AutoSys Workload Automation

I need to pick some brains on this one :-)

We are currently on Workload Automation AE 11.3.6 SP5 on Solaris (SPARC). We have had Autosys for years and it was originally setup with one master account called "autosys". When one of us (Autosys Administrators) needs to login to the Autosys server for example to do an autorep, etc., we login directly using the username "autosys" and password. We would like to change this account to a non-dialog account so that you can not longer login directly to it. You would first login as yourself and then sudo to the "autosys" user.

I am wondering if anyone else has ever done this with an environment thats not new? 
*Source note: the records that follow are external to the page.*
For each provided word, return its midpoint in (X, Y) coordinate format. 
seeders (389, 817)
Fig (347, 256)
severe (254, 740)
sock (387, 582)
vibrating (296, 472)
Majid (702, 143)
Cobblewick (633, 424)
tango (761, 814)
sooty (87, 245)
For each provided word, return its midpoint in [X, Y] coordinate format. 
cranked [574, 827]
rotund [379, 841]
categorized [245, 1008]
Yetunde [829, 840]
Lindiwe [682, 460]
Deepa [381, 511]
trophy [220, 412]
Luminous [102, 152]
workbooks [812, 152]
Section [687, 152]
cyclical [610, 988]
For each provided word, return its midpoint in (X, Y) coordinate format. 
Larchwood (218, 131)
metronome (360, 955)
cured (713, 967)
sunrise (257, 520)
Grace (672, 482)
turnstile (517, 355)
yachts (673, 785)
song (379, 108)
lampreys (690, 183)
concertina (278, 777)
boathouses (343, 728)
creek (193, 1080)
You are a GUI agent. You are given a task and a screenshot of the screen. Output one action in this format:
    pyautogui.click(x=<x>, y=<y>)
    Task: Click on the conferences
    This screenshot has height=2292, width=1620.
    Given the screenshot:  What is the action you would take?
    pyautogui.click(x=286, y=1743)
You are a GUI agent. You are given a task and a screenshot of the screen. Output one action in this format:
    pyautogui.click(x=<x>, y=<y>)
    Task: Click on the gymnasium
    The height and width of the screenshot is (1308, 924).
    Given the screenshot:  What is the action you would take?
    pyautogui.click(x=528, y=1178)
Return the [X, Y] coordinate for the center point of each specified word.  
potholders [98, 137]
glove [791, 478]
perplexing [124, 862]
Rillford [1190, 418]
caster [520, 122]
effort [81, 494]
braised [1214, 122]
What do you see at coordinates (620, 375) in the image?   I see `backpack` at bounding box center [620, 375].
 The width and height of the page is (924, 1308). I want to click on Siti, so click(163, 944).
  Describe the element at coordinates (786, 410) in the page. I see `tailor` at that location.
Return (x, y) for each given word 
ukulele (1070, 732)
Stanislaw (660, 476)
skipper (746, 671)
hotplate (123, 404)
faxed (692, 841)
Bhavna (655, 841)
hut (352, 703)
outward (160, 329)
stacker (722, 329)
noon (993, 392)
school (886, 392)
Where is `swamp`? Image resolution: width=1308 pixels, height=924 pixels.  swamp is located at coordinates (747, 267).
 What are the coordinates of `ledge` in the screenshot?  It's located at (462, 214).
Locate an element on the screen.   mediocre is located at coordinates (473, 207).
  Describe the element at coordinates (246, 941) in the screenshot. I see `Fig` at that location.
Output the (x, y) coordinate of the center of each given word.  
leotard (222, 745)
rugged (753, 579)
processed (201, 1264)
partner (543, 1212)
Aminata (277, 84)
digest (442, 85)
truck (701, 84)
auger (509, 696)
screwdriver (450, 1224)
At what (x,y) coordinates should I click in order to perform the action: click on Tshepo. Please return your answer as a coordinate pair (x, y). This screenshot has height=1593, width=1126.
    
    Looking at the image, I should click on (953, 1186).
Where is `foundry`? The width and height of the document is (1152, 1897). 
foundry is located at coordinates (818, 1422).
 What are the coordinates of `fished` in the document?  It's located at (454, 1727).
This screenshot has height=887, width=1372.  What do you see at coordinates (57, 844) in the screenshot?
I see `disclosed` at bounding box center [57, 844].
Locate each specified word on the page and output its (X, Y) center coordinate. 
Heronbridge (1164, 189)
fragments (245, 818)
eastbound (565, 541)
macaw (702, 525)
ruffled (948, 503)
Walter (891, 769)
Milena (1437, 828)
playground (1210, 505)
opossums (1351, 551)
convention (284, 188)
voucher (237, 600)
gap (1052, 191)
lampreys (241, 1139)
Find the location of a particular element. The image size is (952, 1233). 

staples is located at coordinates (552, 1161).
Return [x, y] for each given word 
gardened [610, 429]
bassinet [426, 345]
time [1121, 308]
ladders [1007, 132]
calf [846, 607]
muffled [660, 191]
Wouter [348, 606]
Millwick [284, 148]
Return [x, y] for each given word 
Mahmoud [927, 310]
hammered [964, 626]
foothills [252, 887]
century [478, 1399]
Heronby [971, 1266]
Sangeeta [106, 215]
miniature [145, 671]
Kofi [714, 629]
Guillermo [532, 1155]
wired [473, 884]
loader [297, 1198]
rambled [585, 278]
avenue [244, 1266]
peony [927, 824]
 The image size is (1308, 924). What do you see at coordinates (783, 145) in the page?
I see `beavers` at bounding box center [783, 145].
Does anything come to mind that would stop this from working?

Thanks!

Hello

I ran a quick test on Linux and in the home directory of the autosys user, there is a .bashrc file

At the end of this .bashrc, source the autosys environment like that

. /opt/CA/WorkloadAutomationAE/autouser.ACE/autosys.bash.<your host name>    

( the beginning is   dot space slash opt )

Then logon as your regular user, run: sudo su autosys

and you'll be able to execute any autosys commands

Regards

Jean Paul

How do you implement "We would like to change this account to a non-dialog account" ? Do you simply mean that nobody know Solaris autosys account password?

Correct. We login as ourself then sudo to the autosys account. 

I am trying trying to think of anything that could break due to this with Autosys. We current use WCC and EEM with Autosys. EEM is installed on Windows so that one is all set. 

Hi, we have a similar setup on solaris SPARC with several accounts we don't allow users to directly log into:

In /etc/profile:

############### Su only test section #############
## Note: if nfs is not available, this test fails and allows logon

if [[ `tty|grep "not a tty"` = "" ]]
then
    ORIGNSSHLOGIN=`who am i | awk '{print $1":"$6}' | awk -F. '{print $1}' | sed 's/(//g'`
    if ! `echo ${ORIGNSSHLOGIN} | egrep "zone:global" > /dev/null`
    then
        if ! `egrep ^${ORIGNSSHLOGIN} /nfs/unix/scripts/server.su.only.exception.list > /dev/null`
        then
            WHONAME=`/usr/bin/whoami | awk '{ print $1 }'`
            if [[ "`grep $WHONAME /nfs/unix/scripts/server.su.only.list | grep -v "#"`" == "$WHONAME" && `tty| grep console` = "" ]]
            then
                WHOORIG=`/usr/bin/who am i | awk '{ print $1 }'`
                if [[ $WHONAME == $WHOORIG ]]
                then
                    echo "You cannot log in directly from $LOGNAME ";
                    echo "Please logon with your personal ID and use su - $LOGNAME ";
                    exit ;
                else
                    :
                fi
            fi
        else
            :
        fi
    fi
fi

############### End of su only account text ######

This selection works fine with the autosys accout as any jobs normally run by autosys from AE are run non-interactively.